Token Rate Limit Exceeded

Data Juggler 181 Reputation points
2024-08-11T15:02:10.3266667+00:00

I wrote a quick demo program to test out Azure Chat Assistant.

In order to have rounds of conversations, such as writing a story where there are edits, the examples show you add each message to the conversation, so there can be understanding between prompts. This quickly adds to the size.

After 4 or 5 edits, I ran into a Token Limit Exceeded. Sorry I didn't capture the exact message, but it was 3 AM so I just went to bed.

I also gave pretty detailed instructions to the assistant at startup for how the radio drama was supposed to be created.

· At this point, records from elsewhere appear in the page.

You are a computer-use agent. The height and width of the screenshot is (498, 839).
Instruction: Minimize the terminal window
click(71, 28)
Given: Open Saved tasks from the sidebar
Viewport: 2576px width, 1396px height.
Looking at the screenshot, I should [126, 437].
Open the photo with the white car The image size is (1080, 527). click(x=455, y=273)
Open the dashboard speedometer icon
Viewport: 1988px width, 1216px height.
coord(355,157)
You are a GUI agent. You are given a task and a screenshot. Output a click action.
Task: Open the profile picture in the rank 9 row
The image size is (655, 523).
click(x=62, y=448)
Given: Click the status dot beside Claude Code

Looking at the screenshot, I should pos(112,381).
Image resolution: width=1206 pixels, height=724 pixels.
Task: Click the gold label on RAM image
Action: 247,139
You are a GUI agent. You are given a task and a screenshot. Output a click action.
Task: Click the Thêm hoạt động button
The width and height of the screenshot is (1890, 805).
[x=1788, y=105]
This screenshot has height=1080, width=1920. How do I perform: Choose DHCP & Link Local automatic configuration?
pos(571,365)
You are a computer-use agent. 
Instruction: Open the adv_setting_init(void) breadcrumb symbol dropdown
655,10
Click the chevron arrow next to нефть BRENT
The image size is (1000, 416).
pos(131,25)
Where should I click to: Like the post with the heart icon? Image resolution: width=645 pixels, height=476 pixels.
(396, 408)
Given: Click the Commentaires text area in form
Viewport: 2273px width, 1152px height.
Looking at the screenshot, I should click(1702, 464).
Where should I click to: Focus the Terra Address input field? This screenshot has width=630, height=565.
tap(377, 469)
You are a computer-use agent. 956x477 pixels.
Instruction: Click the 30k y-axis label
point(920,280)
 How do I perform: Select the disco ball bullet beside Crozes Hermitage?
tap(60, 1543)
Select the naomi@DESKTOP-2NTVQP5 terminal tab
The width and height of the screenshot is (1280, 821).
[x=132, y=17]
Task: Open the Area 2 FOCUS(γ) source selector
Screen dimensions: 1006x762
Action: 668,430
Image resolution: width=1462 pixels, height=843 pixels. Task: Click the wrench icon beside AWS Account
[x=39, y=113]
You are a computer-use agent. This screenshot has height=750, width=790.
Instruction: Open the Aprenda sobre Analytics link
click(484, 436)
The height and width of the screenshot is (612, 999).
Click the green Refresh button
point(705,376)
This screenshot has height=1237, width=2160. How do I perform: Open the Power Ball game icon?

First an outline of the scenes was to be created and edited, and then once the story board is approved, then the dialog for each character and / or narrator and related image prompts and sound effects descriptions were included. Before we finished the Outline phase, I ran into the Token Limit exceeded with a link to request more. The first time it said wait 40 seconds and try again. I waited 5 minutes and then it still failed, and it said wait 50 seconds, I gave up.

My question pertains to do is there a more efficient way to have a continuing conversation then sending back the entire message chain? I am one user and I exceeded my rate limit in 4 or 5 rounds. How would this ever scale to be a website with lots of users?

Is there any way to measure the tokens used in each session?

A short code snippet is listed below.

Thanks for any guidance, as Tokens are very mysterious. To me, conversations should be measured in innings, not number of characters used, or your rate limits are not useable for anything.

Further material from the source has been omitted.